Exercise 1:
Answer these questions using the Perl script walkthrough, and mark each answer (a), (b) or (c) to match:
(a) Which module does the author say could have been used for command line parsing?
(b) What does the script do if the target image file already exists?
(c) What example value does the text give for the output of the ymd method?
Exercise 2:
Write the next part of the Perl script walkthrough, picking up after its final sentence.

━━ Document extract

This is a rather simple and straight-forward, old-school Perl solution to my problem.

I declare a bunch of modules I'm going to use:

#!/usr/bin/env perl
use 5.010;
use strict;
use warnings;
use Imager;
use Path::Class;
use File::Copy;
use DateTime;
use File::HomeDir;

I do some very basic command line parsing:

my $raw = file( $ARGV[0] );
die "No such file $ARGV[0]" unless -e $raw;
my $not_scheduled = 1 if $ARGV[1];

I could have used Getopt::Long or similar, but it's easy enough to just pop off the filename of the selected image from ARGV. $not_scheduled is a flag I can set if I do not want the blog post to be scheduled for the next day, but published immediately.

Now I define a bunch of variables I'm going to need:

my $home     = dir( File::HomeDir->my_home );
my $blio_src = $home->subdir(qw(privat domm.plix.at src potd));
my $now      = DateTime->now;
$now->add( days => 1 ) unless $not_scheduled;
my $basename   = $now->ymd('-');
my $target_img = $blio_src->file( $basename . '.jpg' );
my $target_txt = $blio_src->file( $basename . '.txt' );
if ( -e $target_img ) {
    say "target $basename.jpg already exists, aborting";
    exit;
}

File::HomeDir is very handy to figure out my home-dir. (I could have hardcoded it to /home/domm/). $blio_src defined the location where I want the image to be copied to. I use DateTime to figure out the current date and add a day unless I don't want to schedule the post. (Yes, this can result in a "bug" if I run the script after midnight and forget to add the not-scheduled-flag). I then use the very nice ymd method on the DateTime object to get something like 2015-01-14. This $basename is then used to generate the name of the image and text file. If the image file already exists, I abort, because I don't want to overwrite my old images. (ok, they are in git, but still...)

━━━━
━━ Data shown

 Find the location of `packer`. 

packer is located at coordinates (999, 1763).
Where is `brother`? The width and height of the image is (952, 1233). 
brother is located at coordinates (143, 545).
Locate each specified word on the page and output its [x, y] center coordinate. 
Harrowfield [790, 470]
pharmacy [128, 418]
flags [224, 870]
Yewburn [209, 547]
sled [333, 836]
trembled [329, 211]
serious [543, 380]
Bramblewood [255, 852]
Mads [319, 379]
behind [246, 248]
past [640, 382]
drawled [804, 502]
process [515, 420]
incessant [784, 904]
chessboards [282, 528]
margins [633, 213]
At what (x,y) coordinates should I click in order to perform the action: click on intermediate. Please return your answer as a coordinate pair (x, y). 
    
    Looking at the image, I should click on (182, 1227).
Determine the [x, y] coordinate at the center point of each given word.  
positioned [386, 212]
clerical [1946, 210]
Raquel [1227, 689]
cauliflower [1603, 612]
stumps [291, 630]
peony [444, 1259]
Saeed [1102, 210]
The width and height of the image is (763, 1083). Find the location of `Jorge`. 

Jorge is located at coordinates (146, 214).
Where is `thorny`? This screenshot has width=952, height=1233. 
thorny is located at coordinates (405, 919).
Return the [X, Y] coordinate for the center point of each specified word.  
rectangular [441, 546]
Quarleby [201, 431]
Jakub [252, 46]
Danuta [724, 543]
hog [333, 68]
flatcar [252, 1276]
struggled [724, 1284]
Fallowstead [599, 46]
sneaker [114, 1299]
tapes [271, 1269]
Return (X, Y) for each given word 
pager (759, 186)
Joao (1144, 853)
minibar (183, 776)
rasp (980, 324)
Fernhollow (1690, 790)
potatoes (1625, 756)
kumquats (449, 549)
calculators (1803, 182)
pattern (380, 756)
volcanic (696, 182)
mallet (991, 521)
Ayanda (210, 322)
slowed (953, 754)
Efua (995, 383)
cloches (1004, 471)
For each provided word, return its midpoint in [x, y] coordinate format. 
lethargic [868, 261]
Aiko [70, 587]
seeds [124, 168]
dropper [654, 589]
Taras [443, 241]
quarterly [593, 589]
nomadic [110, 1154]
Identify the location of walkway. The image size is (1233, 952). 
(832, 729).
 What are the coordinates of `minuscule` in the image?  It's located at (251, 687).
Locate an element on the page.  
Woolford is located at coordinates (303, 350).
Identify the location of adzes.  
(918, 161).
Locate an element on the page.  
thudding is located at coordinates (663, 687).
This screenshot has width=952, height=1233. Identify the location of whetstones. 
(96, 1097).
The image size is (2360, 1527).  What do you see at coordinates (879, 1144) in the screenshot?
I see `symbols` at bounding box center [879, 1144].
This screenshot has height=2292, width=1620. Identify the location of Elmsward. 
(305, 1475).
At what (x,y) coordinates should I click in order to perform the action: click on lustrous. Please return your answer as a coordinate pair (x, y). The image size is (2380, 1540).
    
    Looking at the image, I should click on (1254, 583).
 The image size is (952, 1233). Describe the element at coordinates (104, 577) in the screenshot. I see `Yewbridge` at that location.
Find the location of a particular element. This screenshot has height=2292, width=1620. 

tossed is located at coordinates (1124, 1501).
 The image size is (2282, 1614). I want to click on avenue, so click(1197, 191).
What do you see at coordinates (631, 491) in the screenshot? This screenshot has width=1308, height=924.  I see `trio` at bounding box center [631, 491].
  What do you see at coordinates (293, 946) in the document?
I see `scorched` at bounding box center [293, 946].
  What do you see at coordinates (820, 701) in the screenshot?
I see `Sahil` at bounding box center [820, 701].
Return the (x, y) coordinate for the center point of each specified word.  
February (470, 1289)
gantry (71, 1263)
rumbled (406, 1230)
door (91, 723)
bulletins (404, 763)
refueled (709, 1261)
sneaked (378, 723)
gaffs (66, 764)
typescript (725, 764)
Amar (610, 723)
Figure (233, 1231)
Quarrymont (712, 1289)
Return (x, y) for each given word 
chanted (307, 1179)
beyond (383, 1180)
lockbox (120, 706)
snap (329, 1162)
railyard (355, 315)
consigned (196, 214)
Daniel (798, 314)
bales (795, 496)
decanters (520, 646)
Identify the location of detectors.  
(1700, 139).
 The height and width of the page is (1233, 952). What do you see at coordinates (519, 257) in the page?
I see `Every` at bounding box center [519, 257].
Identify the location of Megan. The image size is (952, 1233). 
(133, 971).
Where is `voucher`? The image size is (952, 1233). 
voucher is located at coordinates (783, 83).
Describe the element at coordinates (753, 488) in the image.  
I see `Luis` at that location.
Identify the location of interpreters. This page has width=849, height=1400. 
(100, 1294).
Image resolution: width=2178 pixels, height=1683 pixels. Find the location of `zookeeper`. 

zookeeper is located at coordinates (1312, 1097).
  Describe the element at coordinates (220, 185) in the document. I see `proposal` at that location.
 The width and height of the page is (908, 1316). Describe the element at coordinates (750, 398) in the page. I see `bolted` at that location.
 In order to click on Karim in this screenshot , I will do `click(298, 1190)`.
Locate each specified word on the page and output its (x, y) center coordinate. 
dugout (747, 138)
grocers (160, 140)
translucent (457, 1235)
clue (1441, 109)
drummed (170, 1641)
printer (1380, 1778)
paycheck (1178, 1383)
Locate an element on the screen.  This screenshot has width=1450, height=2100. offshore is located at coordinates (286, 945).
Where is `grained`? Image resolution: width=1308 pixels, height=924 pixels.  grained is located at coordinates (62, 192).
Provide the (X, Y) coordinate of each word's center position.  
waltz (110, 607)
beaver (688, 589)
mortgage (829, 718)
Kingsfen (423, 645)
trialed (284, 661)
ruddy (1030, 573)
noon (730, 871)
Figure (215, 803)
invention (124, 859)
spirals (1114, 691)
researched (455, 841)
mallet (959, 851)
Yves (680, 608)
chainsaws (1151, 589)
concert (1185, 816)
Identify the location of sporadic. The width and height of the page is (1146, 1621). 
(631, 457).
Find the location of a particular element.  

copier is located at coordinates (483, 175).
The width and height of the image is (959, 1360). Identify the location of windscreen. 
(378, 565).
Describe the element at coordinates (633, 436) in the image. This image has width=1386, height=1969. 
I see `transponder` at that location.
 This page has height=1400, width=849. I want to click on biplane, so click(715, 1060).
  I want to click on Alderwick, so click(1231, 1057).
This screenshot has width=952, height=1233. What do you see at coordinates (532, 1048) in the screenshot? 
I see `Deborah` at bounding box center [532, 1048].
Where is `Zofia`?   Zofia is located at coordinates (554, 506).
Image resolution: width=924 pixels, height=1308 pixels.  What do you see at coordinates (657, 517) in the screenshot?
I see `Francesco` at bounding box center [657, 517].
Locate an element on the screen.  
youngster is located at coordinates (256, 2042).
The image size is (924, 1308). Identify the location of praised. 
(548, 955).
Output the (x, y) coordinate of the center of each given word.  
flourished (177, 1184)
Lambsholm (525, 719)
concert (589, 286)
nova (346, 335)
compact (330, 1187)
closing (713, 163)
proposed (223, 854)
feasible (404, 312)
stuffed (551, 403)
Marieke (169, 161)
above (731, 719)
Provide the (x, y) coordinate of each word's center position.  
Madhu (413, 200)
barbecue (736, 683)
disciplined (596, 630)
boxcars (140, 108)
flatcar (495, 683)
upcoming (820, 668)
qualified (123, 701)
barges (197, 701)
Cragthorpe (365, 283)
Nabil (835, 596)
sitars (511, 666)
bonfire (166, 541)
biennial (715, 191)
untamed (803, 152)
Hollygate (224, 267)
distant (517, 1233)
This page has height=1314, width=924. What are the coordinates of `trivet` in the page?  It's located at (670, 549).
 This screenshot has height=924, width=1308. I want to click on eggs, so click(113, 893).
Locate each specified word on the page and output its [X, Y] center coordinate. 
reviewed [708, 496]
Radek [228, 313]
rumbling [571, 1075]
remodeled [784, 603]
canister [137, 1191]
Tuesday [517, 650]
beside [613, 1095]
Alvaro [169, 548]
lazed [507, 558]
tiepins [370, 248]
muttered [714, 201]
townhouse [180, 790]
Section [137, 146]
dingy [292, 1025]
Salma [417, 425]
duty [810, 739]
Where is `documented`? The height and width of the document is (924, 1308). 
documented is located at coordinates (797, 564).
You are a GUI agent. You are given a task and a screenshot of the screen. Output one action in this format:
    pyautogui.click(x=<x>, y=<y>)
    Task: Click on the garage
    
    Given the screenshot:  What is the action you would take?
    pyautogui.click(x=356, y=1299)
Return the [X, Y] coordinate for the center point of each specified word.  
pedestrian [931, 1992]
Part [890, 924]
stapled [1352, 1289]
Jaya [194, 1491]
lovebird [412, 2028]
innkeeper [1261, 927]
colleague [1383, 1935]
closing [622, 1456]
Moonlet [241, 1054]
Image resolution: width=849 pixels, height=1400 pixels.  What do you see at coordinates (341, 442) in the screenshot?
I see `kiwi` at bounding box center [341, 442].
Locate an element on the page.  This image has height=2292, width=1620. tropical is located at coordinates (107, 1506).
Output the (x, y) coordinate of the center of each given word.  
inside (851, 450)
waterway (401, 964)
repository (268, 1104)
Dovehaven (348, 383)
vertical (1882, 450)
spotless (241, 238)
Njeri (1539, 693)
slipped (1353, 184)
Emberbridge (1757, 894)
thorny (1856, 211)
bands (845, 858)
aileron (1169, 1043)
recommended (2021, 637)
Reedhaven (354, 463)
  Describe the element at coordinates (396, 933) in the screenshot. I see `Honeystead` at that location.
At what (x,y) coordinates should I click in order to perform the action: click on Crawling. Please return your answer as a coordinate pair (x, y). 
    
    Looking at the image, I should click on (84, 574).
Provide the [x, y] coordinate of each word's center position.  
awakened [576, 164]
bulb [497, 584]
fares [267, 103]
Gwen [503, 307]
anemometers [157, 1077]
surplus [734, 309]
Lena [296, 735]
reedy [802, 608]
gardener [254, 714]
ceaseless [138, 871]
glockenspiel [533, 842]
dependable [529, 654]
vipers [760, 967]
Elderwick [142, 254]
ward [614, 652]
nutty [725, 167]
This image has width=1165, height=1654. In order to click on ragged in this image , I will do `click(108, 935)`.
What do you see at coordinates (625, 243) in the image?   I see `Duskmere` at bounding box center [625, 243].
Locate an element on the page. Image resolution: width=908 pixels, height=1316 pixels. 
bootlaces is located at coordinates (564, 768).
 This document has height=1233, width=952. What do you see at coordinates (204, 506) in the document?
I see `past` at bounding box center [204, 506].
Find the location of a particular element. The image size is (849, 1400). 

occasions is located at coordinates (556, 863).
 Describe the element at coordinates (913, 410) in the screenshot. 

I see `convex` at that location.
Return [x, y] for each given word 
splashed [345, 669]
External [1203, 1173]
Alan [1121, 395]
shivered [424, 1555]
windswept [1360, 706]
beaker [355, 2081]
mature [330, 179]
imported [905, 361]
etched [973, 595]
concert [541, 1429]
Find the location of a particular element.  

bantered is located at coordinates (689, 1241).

━━━━

Task response 1:
(a) Getopt::Long
(b) It prints a message saying the target .jpg file already exists and exits.
(c) 2015-01-14

Task response 2:
The next step is to resize the image to 800 pixels, which I do using Imager.

my $image = Imager->new;
$image->read( file => $raw );
my $scaled = $image->scale( xpixels => 800 );
$scaled->write( file => $target_img );

Instead of writing the image somewhere and then copy it to the right location (as listed in my initial spec), I just tell Imager to write the resized image to the final location. (I'm afraid this is the smartest part of this script...)

The next line moves the original image to my backup location

move( $raw,
    $home->subdir(qw(media fotos 2015 potd))->file( $basename . '.jpg' ) );

Now I create my blog post (which is a plain text file using some header-like fields):

my $publish_date = $basename . 'T10:00:00';
$target_txt->spew(
    <<EOBLIO
title: 
date: $publish_date
converter: textile
template: potd.tt

EOBLIO
);
system("vim $target_txt");

After preparing the data (no title, because I'll enter the title and some comments by hand; date set to the timestamp, at 10:00), I use spew (of Path::Class) to write the file. And then I just call vim, which opens an editor, so I can enter the title etc.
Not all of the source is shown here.